Kann sich noch jemand an die semantischen Atompilze eines gewissen Herrn Brüderle im Kreise der um Machterhalt bemühten Atomstrom-Lobbyisten erinnern. Damals schrieb ich ja regelmäßig meine Kolumne “Die liebwertesten Gichtlinge” für “The European” unter der Ägide des Gründungsherausgebers und Chefredakteurs Alexander Görlach.
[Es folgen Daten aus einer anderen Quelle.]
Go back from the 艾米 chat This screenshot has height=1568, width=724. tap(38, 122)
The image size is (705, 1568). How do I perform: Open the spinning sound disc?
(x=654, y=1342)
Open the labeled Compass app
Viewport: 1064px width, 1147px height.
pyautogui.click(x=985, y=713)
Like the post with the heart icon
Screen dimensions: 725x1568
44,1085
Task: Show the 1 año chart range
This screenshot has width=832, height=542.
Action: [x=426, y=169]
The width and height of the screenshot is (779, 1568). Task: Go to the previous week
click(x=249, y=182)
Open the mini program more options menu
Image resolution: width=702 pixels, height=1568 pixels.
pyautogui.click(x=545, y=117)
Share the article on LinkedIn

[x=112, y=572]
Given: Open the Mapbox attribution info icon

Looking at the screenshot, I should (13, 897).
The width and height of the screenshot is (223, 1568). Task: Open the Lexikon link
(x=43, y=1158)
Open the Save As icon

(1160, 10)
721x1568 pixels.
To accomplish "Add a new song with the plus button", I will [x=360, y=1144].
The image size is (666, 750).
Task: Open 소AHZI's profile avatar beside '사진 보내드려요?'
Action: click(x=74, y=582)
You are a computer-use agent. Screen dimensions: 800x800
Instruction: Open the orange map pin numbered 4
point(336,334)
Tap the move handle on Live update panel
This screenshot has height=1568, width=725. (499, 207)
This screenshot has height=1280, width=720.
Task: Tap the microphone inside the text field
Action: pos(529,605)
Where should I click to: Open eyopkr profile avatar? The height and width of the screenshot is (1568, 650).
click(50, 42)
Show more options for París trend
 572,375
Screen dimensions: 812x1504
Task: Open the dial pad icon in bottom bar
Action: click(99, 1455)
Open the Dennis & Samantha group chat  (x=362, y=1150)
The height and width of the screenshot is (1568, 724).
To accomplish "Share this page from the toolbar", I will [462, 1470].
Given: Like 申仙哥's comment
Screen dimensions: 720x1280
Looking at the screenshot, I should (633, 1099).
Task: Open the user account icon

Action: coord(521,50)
Ich war da einer der Rekordhalter, was die Zahl der Kolumnen angeht.
Jedenfalls schrieb ich im Jahr 2011, dass die FDP-Liebe zur zentralistisch organisierten und mit Steuergeldern vollgepumpten Atomindustrie als provinzielle Randnotiz oder Lachnummer in die Geschichtsbücher eingehen würde. Damals zitierte ich einen SZ-Beitrag von Christian Nürnberger: „Darf ein Staat die Atomenergie durchsetzen, obwohl keine Versicherung das Restrisiko versichert? Obwohl es keine Endlager für den Atommüll gibt? Und obwohl stets klar war, dass ein einziger Super-GAU das Vielfache dessen kosten wird, was zuvor von allen Atomkraftwerken zusammen erwirtschaftet worden war?“ Wenn es um die großen Themen wie die Sicherheitsüberprüfung aller Atomkraftwerke der EU-Mitgliedsstaaten geht, baut man auf Freiwilligkeit. Verbindliche Regelungen bewegen sich halt nur auf Glühbirnen-Niveau. Demokratie ist im Netzzeitalter kein Zuschauersport mehr, so der Slogan des Online-Netzwerks MoveOn. Das erleben wir nur noch in den Fernseh-Talkshows mit den immer gleichen Polit-Nasen, die ihre Worthülsen zum Besten geben. Die Laberkultur im Bescheidwisserduktus entspricht nicht mehr den Beteiligungsmöglichkeiten, die das Netz bietet. Egal ob nun Rote, Grüne, Gelbe oder Schwarze regieren, Hinterzimmerpolitik, Vereinsmeierei, Sesselkleber-Karrieren, Machtspielchen und alternativlose Politphrasen erzielen kaum noch Wirksamkeit. Liebwerteste Gichtlinge in den Parteien, reißt die Mauern eures engen Klosters nieder und führt ein freies Mönchsleben, wie es Francois Rabelais in seiner Abtei Thelema erdacht hat: „Wo Mauern sind, da ist hinten und vorn nur Murren und Knurren, Trauern, Versauern, Neid, einer macht wider den andern Meut.“ Das Leben der Thelemiten hingegen „ward nicht geführt nach Satzung, Regel noch Statuten, sondern nach eigner freyer Wahl!“
Zentralistisch, großindustriell, subventionsbelastet, wettbewerbsfrei – die Atomindustrie ist ein Fossil, schrieb ich in einem weiteren Beitrag für “The European” vor 12 Jahren. Es ist höchste Zeit, unsere Energieversorgung anders zu organisieren. Dezentrale und hocheffiziente Konzepte versprechen die Energiewende und schaffen die Innovation gleich mit.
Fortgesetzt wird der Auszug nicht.